What you have to do: In the listing below, locate the line containing "Click the blue 64,592.74 SMA price label"; reproduce that line and all lines that follow it, unchanged.

Top of Data provided

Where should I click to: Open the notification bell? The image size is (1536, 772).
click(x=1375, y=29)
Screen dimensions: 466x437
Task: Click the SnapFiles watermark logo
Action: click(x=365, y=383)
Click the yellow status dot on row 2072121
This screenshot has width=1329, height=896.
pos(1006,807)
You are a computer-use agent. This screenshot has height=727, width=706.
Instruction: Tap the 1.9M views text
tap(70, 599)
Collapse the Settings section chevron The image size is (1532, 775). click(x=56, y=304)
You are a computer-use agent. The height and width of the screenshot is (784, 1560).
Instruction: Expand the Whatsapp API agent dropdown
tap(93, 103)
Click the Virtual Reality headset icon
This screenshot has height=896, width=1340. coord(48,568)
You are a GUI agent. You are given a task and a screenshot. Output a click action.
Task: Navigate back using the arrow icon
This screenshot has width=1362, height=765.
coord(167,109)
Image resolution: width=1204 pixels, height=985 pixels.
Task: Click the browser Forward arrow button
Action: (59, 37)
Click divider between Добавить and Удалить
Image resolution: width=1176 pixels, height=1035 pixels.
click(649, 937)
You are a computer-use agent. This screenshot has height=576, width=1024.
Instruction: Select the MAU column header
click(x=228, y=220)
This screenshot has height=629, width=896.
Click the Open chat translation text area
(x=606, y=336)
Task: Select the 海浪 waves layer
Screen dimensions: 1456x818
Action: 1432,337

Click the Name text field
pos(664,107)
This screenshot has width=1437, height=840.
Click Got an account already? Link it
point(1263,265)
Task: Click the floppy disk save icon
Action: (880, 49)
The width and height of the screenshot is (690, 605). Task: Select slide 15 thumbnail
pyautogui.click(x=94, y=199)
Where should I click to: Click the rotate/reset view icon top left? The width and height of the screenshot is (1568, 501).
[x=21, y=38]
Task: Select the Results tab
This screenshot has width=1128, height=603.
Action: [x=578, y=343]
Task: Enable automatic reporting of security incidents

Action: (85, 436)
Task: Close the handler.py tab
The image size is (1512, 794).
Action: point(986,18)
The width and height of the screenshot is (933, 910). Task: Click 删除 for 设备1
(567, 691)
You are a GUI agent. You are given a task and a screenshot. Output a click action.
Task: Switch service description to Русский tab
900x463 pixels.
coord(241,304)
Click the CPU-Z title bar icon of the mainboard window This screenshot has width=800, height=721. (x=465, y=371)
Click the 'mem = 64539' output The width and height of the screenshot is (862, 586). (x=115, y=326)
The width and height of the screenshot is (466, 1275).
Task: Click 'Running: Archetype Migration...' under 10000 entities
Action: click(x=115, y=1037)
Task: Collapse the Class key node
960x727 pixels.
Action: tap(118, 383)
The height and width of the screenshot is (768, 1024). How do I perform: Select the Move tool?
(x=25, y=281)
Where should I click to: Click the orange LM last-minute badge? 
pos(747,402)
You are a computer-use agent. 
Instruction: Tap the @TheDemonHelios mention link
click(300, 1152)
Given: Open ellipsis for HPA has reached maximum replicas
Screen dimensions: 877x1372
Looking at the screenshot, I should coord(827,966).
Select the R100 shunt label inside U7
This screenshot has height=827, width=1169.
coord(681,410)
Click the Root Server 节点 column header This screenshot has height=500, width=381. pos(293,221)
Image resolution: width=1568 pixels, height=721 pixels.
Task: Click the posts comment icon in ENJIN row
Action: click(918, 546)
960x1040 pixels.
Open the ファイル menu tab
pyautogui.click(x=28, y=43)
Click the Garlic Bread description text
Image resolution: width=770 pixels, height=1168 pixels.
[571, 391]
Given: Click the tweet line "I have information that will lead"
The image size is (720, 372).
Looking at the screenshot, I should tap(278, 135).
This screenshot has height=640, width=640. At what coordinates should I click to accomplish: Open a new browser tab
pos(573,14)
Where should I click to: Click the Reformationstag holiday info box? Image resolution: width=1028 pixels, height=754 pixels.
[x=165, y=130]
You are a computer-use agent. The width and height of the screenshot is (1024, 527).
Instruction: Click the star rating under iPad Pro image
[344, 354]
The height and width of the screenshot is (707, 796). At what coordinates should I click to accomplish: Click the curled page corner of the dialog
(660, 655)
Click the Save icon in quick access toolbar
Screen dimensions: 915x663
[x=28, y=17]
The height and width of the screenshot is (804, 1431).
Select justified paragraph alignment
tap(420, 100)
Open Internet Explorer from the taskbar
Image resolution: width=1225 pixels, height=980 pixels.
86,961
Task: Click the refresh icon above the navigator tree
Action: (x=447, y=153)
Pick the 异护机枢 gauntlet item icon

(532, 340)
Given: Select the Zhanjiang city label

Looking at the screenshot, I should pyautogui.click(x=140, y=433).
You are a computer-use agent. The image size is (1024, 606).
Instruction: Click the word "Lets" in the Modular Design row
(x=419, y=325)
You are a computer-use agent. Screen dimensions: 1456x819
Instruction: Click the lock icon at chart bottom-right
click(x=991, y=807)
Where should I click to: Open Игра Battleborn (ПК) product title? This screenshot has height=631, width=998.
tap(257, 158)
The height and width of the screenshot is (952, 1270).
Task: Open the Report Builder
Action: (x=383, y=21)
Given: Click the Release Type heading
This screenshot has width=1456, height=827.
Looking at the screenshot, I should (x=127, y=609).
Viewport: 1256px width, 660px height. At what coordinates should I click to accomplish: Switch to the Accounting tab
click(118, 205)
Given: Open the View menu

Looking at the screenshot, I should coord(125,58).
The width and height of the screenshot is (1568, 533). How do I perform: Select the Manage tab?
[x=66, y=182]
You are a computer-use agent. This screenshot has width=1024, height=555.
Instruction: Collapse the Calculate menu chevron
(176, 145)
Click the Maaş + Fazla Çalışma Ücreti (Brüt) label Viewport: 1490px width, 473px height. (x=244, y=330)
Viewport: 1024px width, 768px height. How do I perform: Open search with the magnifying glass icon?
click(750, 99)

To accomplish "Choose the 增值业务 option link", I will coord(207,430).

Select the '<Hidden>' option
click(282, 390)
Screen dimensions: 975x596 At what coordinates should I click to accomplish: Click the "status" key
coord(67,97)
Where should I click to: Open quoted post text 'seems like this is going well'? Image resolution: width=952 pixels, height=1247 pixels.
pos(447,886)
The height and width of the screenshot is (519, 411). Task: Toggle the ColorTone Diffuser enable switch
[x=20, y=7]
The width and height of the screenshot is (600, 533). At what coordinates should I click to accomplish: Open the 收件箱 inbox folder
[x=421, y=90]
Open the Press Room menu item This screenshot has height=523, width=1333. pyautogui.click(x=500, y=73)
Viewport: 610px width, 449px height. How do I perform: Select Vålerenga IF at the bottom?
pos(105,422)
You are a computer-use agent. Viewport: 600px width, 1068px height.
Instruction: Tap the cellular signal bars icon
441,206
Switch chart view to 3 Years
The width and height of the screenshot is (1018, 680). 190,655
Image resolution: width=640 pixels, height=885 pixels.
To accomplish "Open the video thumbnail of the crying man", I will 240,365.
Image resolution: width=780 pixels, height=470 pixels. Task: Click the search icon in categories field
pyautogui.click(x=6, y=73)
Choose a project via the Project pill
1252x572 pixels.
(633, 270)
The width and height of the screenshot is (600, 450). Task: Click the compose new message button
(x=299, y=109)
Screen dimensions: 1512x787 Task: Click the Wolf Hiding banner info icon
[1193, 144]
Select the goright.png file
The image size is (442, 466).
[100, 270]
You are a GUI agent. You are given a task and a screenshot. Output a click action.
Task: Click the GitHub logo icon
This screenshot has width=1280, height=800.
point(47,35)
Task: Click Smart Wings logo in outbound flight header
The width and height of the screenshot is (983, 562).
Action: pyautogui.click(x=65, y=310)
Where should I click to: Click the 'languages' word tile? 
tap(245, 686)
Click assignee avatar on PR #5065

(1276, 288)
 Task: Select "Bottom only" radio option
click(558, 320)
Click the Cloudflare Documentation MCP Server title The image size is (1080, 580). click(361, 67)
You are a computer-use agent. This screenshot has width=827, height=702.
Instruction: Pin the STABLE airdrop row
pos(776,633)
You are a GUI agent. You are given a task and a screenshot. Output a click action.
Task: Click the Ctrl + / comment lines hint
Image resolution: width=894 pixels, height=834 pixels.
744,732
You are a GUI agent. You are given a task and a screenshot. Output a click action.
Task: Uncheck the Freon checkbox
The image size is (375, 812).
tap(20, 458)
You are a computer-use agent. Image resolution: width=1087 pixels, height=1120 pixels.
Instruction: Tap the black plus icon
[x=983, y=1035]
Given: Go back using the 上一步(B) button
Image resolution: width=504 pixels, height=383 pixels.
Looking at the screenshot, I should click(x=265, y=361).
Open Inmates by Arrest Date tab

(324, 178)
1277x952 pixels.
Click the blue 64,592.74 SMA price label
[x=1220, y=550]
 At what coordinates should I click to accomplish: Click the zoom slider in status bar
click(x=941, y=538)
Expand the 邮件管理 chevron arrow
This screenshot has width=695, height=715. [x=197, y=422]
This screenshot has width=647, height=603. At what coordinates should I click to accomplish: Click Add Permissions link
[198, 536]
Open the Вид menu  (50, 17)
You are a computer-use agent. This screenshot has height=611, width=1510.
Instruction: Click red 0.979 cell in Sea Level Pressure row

Bottom of Data provided

Task response:
Click the blue 64,592.74 SMA price label
[x=1220, y=550]
 At what coordinates should I click to accomplish: Click the zoom slider in status bar
click(x=941, y=538)
Expand the 邮件管理 chevron arrow
This screenshot has width=695, height=715. [x=197, y=422]
This screenshot has width=647, height=603. At what coordinates should I click to accomplish: Click Add Permissions link
[198, 536]
Open the Вид menu  (50, 17)
You are a computer-use agent. This screenshot has height=611, width=1510.
Instruction: Click red 0.979 cell in Sea Level Pressure row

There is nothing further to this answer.